Spawr’s successes via the claimbox are legendary, beginning with a Florida-bred gelding named Restage, who he claimed on Aug. 11, 1984 for $16,000 and with whom he won 13 races, a pair of minor stakes and more than $200,000.
From there, Spawr’s hit parade included California-bred My Sonny Boy, who he haltered for $62,500 and with whom he won the 1990 California Cup Classic, with Jorge Velasquez literally being hailed out of the parking lot as a last minute replacement for Patrick Valenzuela.
Yet another Cal-bred touchdown for Spawr came with Sensational Star, a chestnut gelding by Inherent Star that he claimed for $32,000 on Aug. 7, 1988. Ridden primarily by Rafael Meza, Sensational Star would go on to win three stakes and bank more than $440,0One of his all-time best purchases was Exchange, a 4-year-old Ontario Canadian-bred filly by Explodent that he claimed out of her second start on May 2, 1991 for $50,000. With Pincay at the controls, Exchange would go on to win Santa Anita’s Grade I Santa Ana and Santa Barbara Handicaps in 1993 as well as Hollywood Park’s Grade I Matriarch in 1994 and earned more than $1.2 million.
Owned and bred by longtime clients Fred Carillo and Daniel Casella, Bordonaro, a California-bred gelding by Memo, broke his maiden for a $32,000 tag and would go on to win Santa Anita’s Grade I Ancient Title Handicap on Oct. 7, 2006 as well as five other stakes while banking nearly $940,000.
The highlight of Bill Spawr’s career came with yet another California-bred, a Northern Afleet gelding foaled in 2006 named Amazombie, with whom Spawr and co-owner Tom Sanford would win the 2011 Breeders’ Cup Sprint at Churchill Downs. Although he didn’t come to Spawr’s stable via the claimbox, Amazombie was nonetheless the epitome of a bargain basement purchase.
“We were at a farm owned by Judd Morse out in Hemet and it was a cold morning,” recalled Spawr. “And this group of 2-year-olds was walking by and Judd said, ‘Hey, look at these two horses, they’ve both been to the track and they’re for sale.’ I said, ‘I haven’t got no money.’ Then he told me, ‘The man died and his family doesn’t want any horses, so you can probably get ’em cheap.’
“I told him again that I didn’t have any money, but he insisted I look at them. So now I figure, I’m gonna make him stop, so I said, ‘Okay, which one of these two is the best one?’ So he pointed one of ’em out and he told me they both had some pedigree. So I told him, ‘Tell the people I’ll give $5,000.’

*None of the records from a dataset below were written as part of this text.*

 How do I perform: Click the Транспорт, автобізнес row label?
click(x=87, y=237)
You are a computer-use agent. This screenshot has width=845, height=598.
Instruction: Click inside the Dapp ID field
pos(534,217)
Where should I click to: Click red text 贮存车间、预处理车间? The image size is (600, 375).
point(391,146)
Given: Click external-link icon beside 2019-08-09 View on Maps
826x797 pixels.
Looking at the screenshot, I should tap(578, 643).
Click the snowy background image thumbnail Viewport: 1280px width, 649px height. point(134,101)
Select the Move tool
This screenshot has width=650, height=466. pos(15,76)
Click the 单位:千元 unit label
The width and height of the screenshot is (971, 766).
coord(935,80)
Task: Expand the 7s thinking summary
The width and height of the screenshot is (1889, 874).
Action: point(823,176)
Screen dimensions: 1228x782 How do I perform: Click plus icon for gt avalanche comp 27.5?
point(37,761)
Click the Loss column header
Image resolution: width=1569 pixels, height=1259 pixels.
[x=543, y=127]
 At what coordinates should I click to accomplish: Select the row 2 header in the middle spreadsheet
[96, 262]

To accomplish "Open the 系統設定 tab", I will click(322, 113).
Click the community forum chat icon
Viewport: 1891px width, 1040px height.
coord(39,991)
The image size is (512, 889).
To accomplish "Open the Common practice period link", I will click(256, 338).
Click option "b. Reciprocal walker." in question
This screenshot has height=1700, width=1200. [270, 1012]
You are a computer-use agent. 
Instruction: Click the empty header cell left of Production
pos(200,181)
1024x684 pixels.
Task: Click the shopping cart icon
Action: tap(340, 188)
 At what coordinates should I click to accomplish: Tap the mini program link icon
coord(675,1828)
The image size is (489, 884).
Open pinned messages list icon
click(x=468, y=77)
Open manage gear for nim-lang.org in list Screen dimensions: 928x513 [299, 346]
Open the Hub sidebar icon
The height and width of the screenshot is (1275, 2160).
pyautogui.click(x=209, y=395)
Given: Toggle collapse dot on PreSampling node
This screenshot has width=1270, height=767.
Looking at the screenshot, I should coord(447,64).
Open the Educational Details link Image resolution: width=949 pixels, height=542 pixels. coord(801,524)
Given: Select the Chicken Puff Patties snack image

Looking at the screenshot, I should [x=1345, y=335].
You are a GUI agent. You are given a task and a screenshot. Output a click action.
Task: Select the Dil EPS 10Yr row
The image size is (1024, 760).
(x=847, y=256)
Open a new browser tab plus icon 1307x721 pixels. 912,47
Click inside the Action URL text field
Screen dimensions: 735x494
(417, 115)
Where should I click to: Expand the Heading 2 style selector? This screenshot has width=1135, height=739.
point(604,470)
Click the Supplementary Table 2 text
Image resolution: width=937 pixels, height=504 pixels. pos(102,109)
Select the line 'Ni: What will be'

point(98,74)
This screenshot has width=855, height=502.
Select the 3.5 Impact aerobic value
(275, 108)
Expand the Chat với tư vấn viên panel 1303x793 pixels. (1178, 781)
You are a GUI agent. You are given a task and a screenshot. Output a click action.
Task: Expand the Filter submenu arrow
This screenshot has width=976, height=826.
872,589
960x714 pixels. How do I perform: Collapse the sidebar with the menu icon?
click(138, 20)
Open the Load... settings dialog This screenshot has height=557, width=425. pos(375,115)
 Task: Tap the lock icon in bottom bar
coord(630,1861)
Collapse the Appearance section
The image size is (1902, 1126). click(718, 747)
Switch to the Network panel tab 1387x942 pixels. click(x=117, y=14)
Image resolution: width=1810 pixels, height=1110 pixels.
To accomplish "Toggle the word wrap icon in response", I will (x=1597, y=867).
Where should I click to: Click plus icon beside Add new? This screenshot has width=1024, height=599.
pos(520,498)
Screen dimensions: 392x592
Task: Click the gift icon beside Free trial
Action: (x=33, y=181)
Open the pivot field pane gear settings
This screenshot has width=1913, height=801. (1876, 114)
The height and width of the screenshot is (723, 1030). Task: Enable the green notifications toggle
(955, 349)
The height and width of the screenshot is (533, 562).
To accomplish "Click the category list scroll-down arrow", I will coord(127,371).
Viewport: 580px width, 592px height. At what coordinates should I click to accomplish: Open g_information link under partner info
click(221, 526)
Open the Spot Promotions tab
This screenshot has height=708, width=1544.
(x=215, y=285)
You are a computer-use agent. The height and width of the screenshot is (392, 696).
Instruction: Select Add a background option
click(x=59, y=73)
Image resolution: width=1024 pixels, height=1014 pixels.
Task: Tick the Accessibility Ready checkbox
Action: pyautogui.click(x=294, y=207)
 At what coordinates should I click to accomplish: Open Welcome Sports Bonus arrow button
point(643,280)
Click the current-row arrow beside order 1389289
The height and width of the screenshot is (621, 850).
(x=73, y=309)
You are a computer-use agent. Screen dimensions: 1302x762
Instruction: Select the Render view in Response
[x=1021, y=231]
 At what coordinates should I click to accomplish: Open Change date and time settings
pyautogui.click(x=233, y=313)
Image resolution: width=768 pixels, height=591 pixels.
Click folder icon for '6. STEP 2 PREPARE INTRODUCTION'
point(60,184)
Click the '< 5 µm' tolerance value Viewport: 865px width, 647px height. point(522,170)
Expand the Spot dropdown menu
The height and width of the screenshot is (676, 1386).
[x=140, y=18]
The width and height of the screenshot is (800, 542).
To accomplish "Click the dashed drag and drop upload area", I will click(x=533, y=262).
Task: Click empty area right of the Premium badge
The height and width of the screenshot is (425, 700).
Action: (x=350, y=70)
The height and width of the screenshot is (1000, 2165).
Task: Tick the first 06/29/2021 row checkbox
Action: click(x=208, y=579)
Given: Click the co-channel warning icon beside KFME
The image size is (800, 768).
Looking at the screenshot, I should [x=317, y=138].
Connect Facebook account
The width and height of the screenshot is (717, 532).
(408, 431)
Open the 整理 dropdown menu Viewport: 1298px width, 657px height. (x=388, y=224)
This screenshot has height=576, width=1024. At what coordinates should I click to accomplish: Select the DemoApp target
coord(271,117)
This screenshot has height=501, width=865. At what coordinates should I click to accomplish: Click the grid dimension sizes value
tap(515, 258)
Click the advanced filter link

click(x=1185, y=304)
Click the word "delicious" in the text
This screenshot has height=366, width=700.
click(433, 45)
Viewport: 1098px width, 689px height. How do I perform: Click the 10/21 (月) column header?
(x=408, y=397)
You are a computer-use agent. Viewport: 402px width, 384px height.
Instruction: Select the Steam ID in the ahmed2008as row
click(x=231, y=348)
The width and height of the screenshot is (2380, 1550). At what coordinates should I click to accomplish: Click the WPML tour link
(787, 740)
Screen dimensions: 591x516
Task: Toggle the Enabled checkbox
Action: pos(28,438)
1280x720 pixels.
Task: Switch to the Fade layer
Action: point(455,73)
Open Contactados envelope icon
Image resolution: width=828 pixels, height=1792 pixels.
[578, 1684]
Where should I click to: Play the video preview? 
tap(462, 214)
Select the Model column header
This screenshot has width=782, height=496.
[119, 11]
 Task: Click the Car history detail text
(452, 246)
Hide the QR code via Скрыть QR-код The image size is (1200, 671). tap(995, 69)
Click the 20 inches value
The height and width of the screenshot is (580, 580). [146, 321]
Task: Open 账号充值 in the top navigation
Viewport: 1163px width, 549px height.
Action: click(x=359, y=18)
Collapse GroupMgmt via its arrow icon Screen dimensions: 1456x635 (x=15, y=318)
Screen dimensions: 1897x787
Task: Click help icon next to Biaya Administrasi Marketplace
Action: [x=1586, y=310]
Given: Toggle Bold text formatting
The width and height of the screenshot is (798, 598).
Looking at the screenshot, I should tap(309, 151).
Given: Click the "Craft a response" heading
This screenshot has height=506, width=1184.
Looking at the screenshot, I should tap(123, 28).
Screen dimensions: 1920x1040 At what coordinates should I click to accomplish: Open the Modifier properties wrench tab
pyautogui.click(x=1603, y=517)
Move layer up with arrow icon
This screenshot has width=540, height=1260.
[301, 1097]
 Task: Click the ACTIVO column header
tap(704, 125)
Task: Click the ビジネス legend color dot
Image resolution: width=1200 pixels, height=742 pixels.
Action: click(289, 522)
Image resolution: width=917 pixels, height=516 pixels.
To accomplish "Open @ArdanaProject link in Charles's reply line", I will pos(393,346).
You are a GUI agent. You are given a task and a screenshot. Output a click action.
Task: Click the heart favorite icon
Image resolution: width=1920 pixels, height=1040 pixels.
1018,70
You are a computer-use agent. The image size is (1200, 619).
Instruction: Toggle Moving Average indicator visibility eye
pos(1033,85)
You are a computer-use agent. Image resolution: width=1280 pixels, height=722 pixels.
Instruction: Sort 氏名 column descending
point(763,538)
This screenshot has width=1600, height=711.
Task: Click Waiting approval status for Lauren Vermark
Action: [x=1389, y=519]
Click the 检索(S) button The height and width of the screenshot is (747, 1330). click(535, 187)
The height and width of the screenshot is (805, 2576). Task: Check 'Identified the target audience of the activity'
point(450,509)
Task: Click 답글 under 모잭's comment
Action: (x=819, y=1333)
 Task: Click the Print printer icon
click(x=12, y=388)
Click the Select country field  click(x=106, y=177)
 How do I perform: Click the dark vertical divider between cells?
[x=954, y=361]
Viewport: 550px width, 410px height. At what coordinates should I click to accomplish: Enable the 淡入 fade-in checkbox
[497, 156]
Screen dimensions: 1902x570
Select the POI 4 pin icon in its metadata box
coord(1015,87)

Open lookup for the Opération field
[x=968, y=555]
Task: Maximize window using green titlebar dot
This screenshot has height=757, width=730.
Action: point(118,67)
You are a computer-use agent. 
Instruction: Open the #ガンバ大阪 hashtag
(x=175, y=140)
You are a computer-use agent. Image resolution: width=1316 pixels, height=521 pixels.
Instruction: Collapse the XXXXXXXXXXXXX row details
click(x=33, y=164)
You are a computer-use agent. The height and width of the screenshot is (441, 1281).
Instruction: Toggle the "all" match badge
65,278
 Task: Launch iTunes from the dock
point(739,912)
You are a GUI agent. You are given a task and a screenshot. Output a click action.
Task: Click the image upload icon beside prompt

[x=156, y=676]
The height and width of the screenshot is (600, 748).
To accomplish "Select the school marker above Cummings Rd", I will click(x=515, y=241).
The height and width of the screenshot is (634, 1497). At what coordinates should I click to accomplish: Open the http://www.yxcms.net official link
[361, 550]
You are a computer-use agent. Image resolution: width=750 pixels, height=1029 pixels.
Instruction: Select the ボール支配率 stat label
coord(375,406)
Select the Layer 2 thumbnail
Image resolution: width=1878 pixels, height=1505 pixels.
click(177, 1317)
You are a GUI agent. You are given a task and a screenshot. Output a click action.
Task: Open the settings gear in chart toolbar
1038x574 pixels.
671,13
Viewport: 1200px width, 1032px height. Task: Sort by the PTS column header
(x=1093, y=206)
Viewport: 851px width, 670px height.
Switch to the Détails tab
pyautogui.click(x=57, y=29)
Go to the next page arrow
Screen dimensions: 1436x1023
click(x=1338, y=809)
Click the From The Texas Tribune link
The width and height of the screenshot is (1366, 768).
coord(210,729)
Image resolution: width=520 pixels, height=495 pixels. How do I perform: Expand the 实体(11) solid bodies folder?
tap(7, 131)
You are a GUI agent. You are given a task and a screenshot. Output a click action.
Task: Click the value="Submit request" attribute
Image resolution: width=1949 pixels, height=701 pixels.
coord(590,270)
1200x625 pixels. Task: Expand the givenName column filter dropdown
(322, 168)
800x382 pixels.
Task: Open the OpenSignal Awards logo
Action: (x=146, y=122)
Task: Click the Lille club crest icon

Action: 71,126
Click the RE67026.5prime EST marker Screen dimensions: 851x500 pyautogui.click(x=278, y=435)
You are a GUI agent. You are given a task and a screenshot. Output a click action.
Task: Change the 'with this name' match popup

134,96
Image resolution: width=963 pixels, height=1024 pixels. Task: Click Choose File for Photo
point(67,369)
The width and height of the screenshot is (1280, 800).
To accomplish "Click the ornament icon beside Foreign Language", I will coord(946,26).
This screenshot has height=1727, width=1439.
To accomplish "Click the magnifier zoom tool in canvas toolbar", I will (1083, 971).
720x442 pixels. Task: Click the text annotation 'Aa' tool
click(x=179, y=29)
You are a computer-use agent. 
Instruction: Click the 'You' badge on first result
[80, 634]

“So Judd calls me a couple days later and says, ‘They’ll take it.’ So I called my bookkeeper and he found me the $5,000. So a few days go by and Judd calls and says, ‘Hey Bill, they’re going to be in tomorrow.’ I said, ‘There’s no THEY, I bought ONE.’ So Judd told me I said ‘THEM.’
“What I said was ‘I’ll take HIM,’ but anyway, the other horse was Amazombie, so I got him for FREE.” And the rest as they say, is racing history, as Amazombie would win eight stakes, three of them Grade I’s and bank $1,920,378 from an overall race record of 29-12-5-6.
When asked what it’s now like to transition into the role of equine consultant, Spawr said, “I feel very comfortable, especially with what’s going on in racing…To me, I can’t do the things I used to do…Some people…They don’t understand horsemanship.
“Right now, I’m going to take a deep breath. I’m gonna be very active. I own small pieces of a couple of horses…I’ll be out there in the morning. I need something to do, I’ve had a couple of my owners ask me to keep an out for horses to claim, so I’ll keep my leg markings going…I don’t want any money for it, I just want something to do.”
Spawr, who had 11 horses remaining, said that they were disbursed between four trainers, Phil D’Amato, Jeff Bonde, Dean Pederson and Brad Cox.
And following roughly 60 years in the racetrack trenches, 46 of them as a public trainer, how would Bill Spawr like to be remembered?
“As a good horseman. As a guy that really cared about the horses, first.”